▶ **EXCERPTED PASSAGE**
>>>>>
#FickleFortunes – Austen & Staël at 200 Years
Two celebrated writers - their careers, successes and reputations at 200 years on ……
July 1817 saw two deaths – of Jane Austen, an English novelist with a solid but relatively modest success, and of Germaine de Staël, a long-standing superstar of pan-European intellectual, political and literary life. The two authors were certainly aware of each other, but never met.
Over the two centuries since, the relative reputations of both have re-aligned in ways that would have astonished their contemporaries, admirers and critics alike. Chawton House Library – a library devoted to the examination of the lives and works of women writers, housed in the Elizabethan Manor House belonging to Austen’s brother Edward – will host an exhibition on Staël and Austen from 12 June to 24 September 2017, exploring their most celebrated works, and the waxing and waning of female literary celebrity.
<<<<<
▶ **DATA SUPPLIED**
>>>>>
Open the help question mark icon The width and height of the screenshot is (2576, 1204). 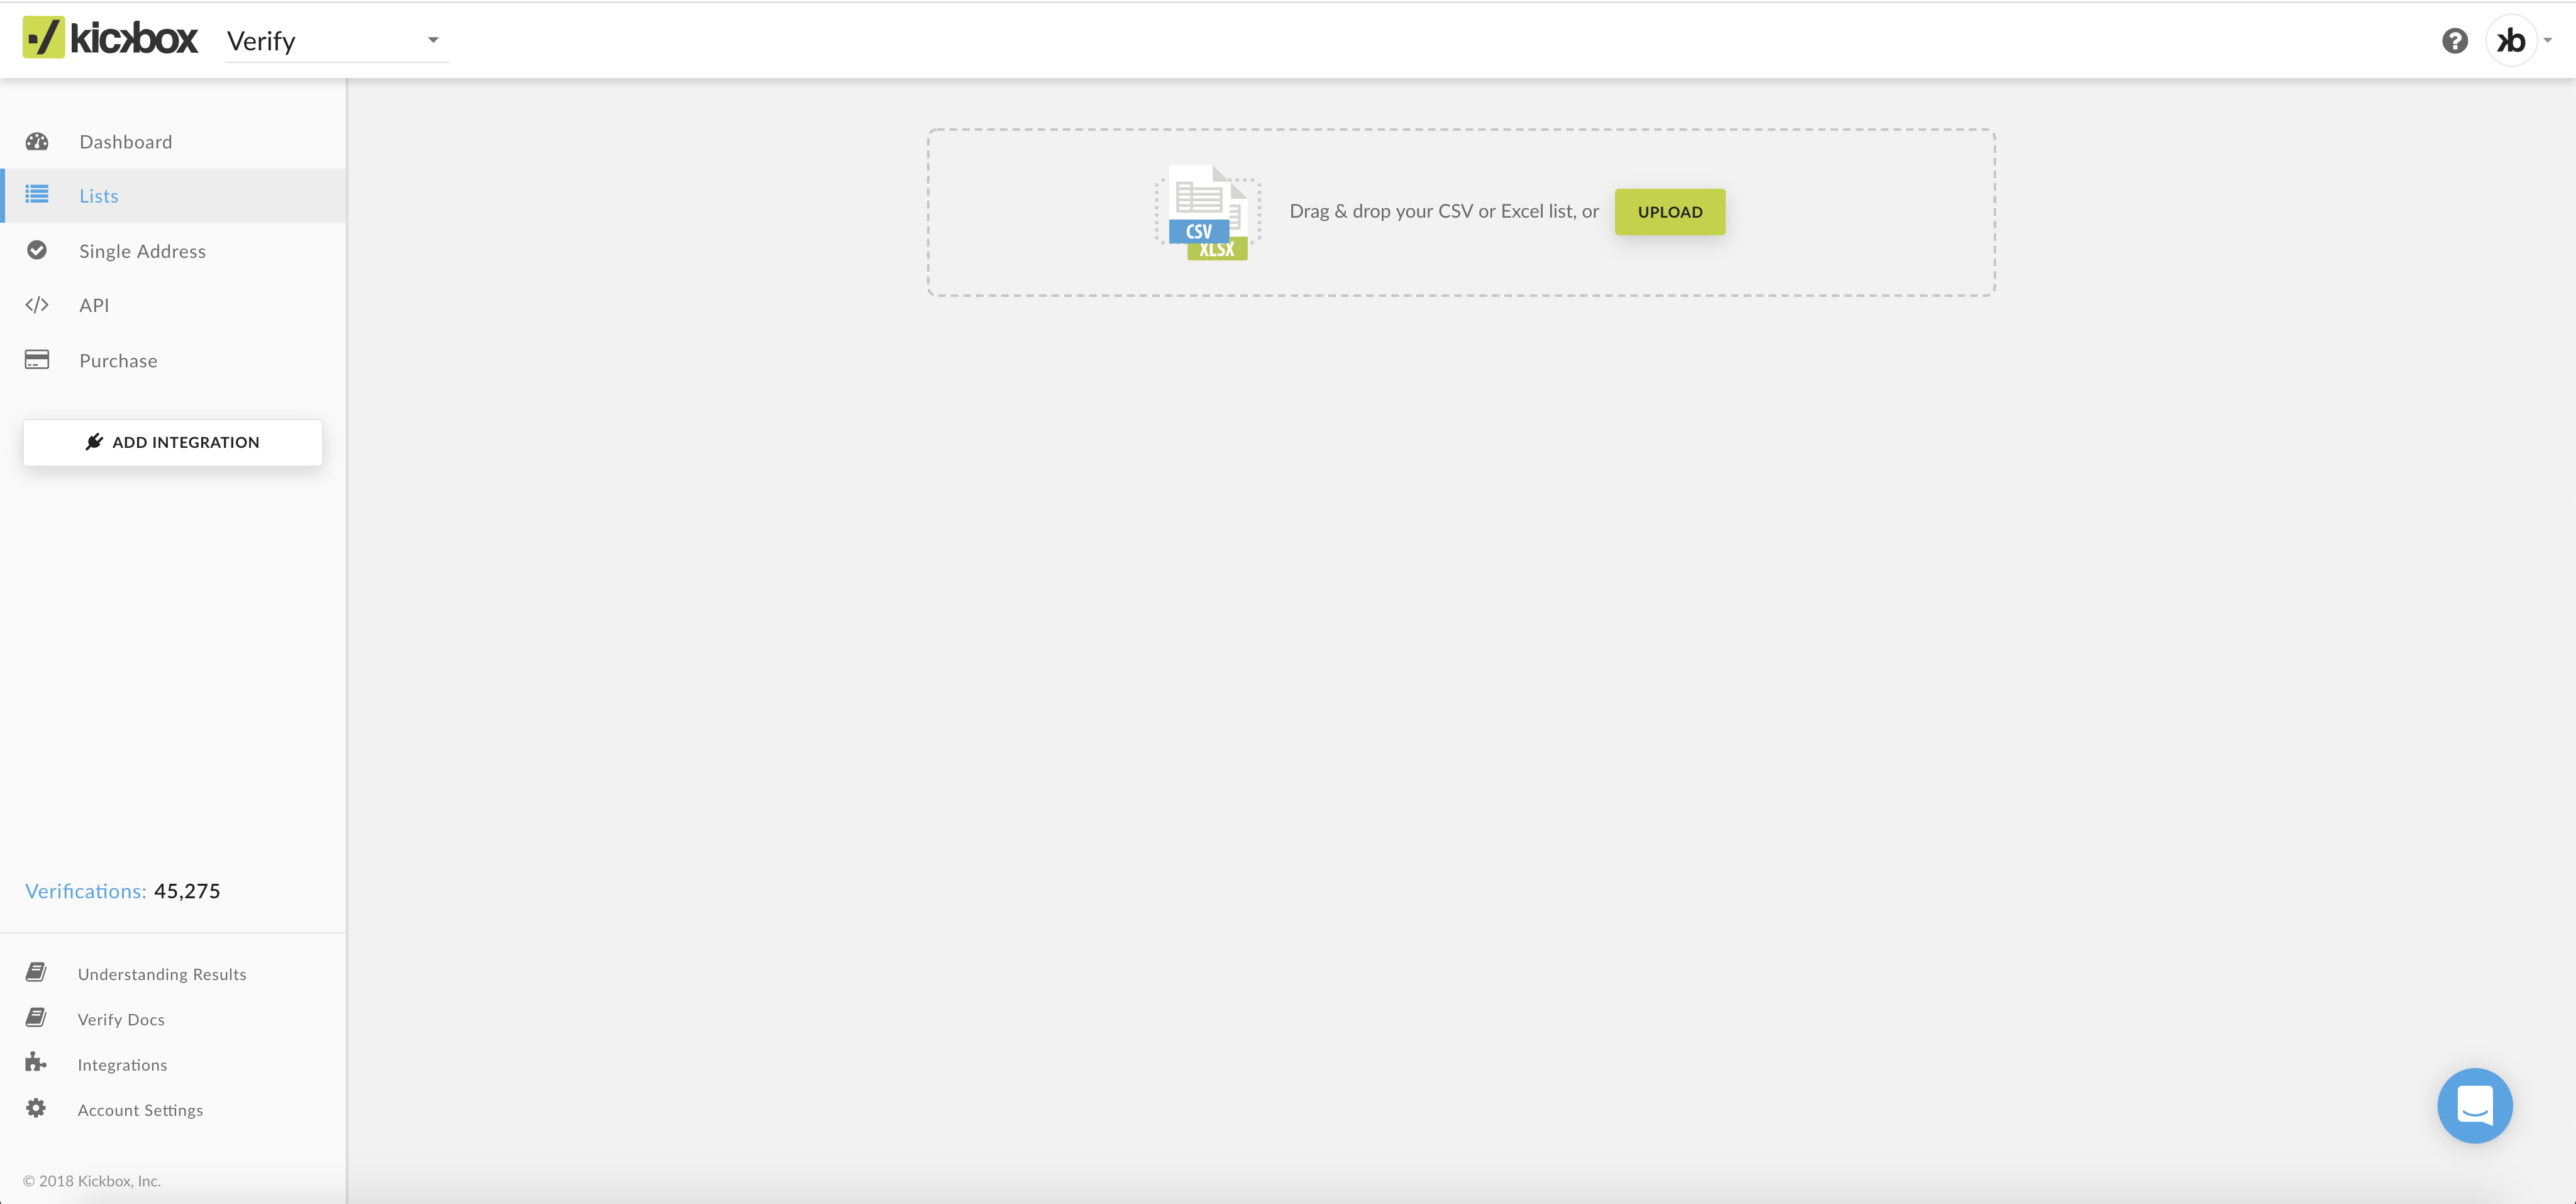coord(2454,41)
<<<<<
>>>>>
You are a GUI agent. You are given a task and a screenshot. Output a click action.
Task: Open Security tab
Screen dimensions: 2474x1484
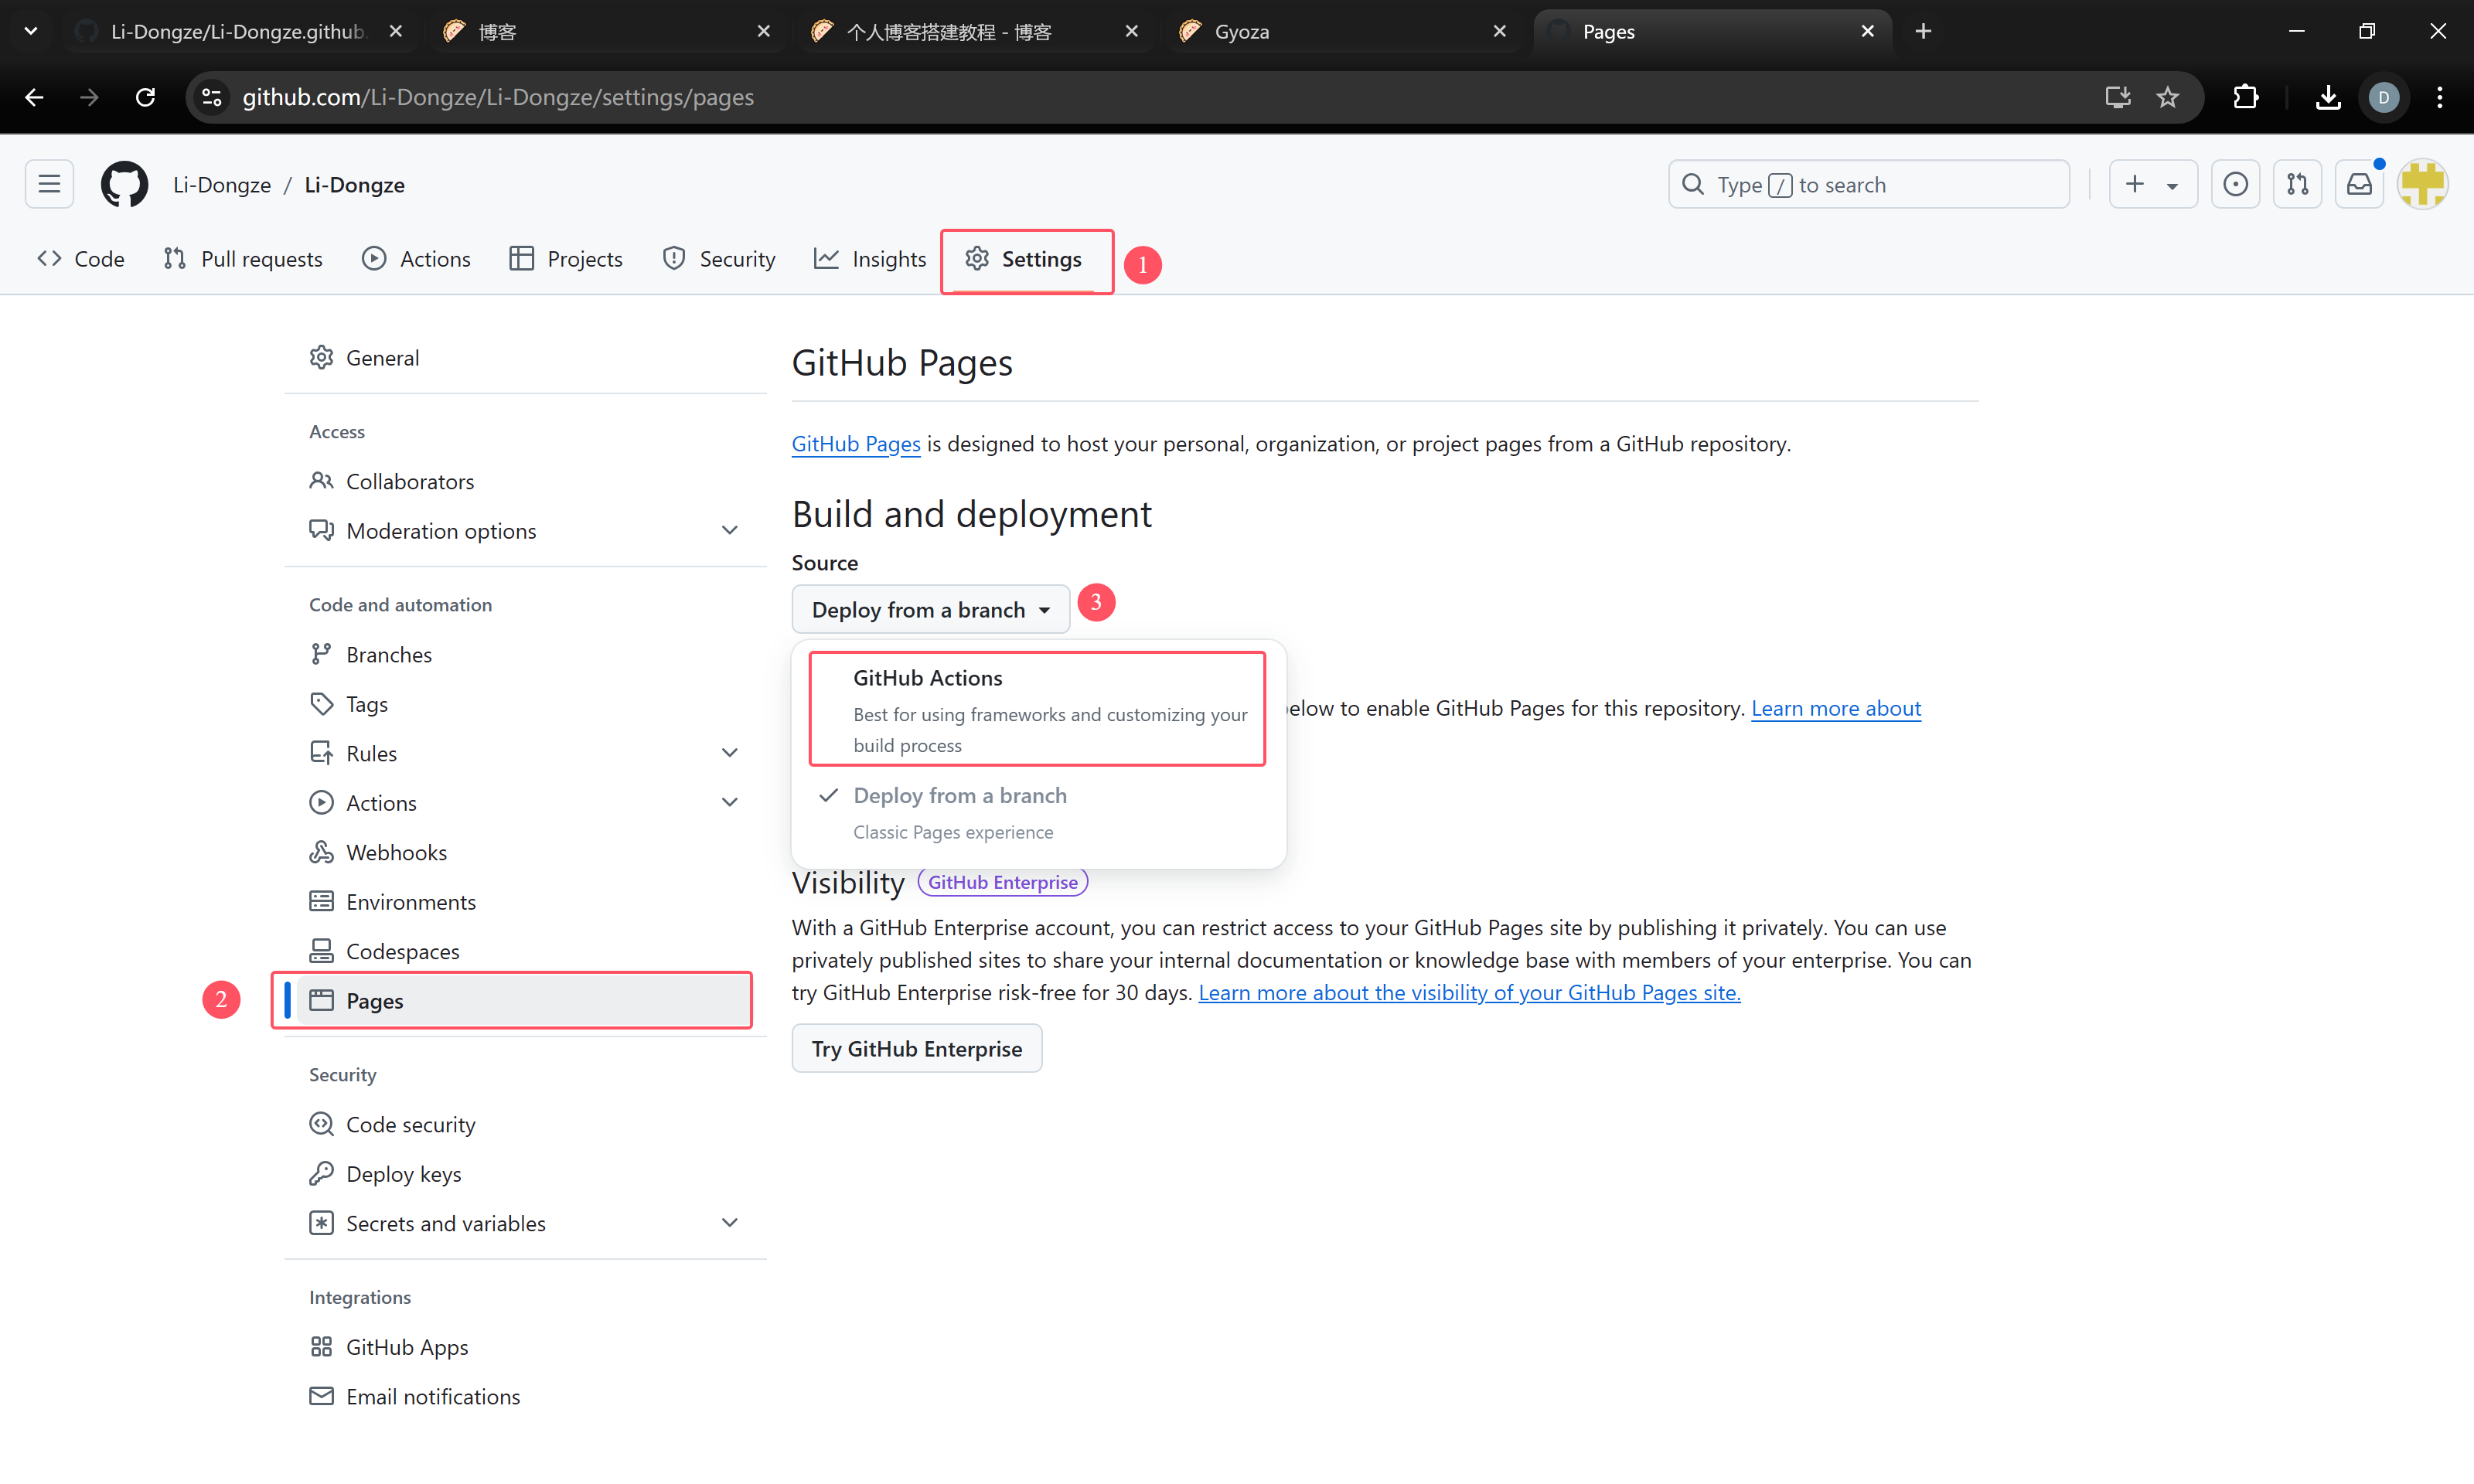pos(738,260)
<<<<<
>>>>>
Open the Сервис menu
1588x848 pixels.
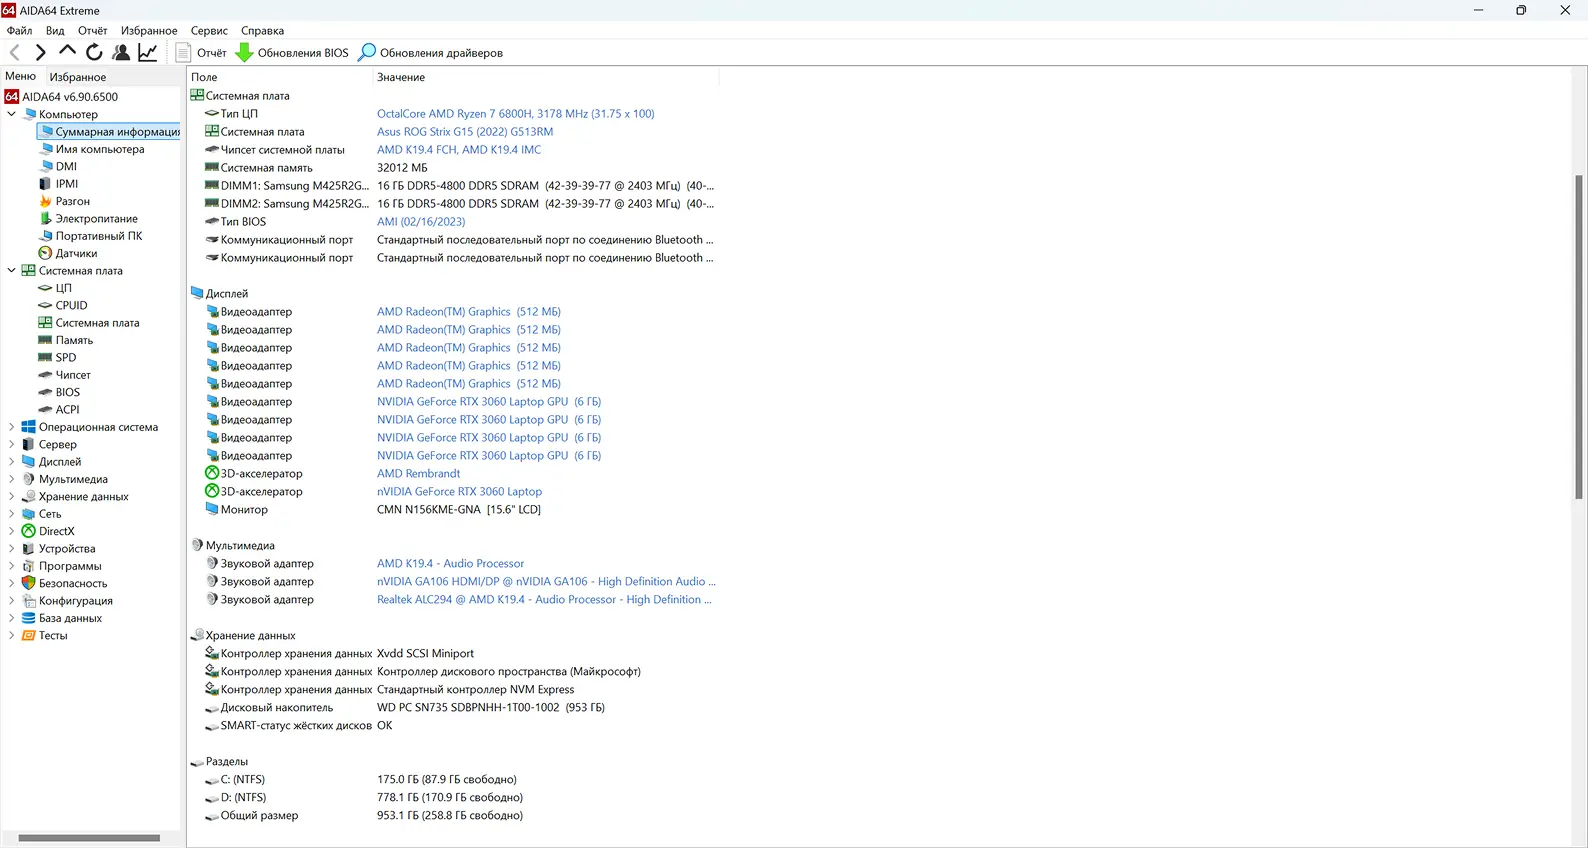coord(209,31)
<<<<<
▶ **TASKS FOR THIS EXERCISE**
1) Reproduce the passage on Austen and Staël, starting at "#FickleFortunes – Austen" and ending at "but never met.".
2) Render this sentence from the passage on Austen and Staël into French: "The two authors were certainly aware of each other, but never met."
Only the passage on Austen and Staël is needed here; the entries play no part.

▶ **ANSWERS TO THE EXERCISES**
1)
#FickleFortunes – Austen & Staël at 200 Years
Two celebrated writers - their careers, successes and reputations at 200 years on ……
July 1817 saw two deaths – of Jane Austen, an English novelist with a solid but relatively modest success, and of Germaine de Staël, a long-standing superstar of pan-European intellectual, political and literary life. The two authors were certainly aware of each other, but never met.

2) Les deux autrices avaient certainement connaissance l'une de l'autre, mais ne se sont jamais rencontrées.